Investors have reacted badly to the forecast. In the second quarter of the 2014 fiscal year, Best Buy posted EPS of $0.32, which will be no better than $0.33 this year, compared with a current consensus forecast of $0.34. For the full 2014 fiscal year, Best Buy posted EPS of $2.07, and based on the CFO’s comments 2015 EPS looks to come in around $2.00, well short of the current consensus estimate of $2.20.
U.S. same-store sales were down 1.3% year-over-year and international same-store sales fell 5.8%. Online sales in the United States rose 29.2%.
The company’s CEO said:
[W]e achieved market share gains in the U.S., fueled by our improved price competitiveness and an enhanced customer experience focused on advice, service and convenience. … Our non-GAAP operating income rate improved 30 basis points, driven by an SG&A cost reduction of $161 million, or 105 basis points as a percent of revenue, partially offset by a 75-basis point decline in gross profit rate.
The company’s CFO noted:
As we look forward to the second and third quarters, we are expecting to see ongoing industry-wide sales declines in many of the consumer electronics categories in which we compete. We are also expecting ongoing softness in the mobile phone category as consumers eagerly await highly-anticipated new product launches. Consequently, absent any major product launches, we are expecting comparable sales to be negative in the low-single digits in both the second and third quarters.
While EPS was strong, that is a one-off. Revenues came in far short of consensus and the outlook is more than very soft.

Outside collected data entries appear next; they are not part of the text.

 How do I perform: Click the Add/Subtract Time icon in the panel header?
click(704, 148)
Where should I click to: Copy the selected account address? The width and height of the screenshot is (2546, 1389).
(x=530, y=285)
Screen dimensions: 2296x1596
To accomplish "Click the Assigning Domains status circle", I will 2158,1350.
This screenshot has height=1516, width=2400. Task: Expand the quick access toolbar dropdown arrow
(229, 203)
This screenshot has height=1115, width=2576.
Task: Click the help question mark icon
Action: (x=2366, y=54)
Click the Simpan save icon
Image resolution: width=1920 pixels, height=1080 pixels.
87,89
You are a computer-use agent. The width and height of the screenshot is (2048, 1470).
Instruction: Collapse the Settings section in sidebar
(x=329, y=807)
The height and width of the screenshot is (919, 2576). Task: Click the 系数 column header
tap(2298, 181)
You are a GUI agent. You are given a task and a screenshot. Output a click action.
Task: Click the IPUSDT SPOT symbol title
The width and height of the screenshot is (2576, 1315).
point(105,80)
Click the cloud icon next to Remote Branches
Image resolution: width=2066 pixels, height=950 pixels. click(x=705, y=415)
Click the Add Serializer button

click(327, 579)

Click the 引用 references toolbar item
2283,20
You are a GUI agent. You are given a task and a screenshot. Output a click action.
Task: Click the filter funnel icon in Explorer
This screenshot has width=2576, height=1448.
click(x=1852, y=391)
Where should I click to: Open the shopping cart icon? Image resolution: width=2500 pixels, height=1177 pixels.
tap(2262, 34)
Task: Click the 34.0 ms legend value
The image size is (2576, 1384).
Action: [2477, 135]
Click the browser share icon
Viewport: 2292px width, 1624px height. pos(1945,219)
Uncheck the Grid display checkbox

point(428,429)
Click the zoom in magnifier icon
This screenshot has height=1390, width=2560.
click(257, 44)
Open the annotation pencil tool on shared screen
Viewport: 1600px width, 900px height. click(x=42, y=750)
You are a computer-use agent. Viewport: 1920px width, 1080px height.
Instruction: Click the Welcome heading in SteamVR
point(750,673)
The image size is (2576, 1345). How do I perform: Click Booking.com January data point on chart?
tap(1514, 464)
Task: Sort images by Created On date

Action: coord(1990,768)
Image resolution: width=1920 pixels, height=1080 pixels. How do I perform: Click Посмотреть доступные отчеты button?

Worse than the near-term outlook though is the absence of any growth driver on the horizon. Best Buy has been executing on its turnaround plans, but it is in a struggling business and it is getting little help from the companies whose goods its sells.
Shares were down about 3.5% in premarket trading, at $24.55 in a 52-week range of $22.15 to $44.66. Thomson Reuters had a consensus analyst price target of around $33.10 before these results were announced.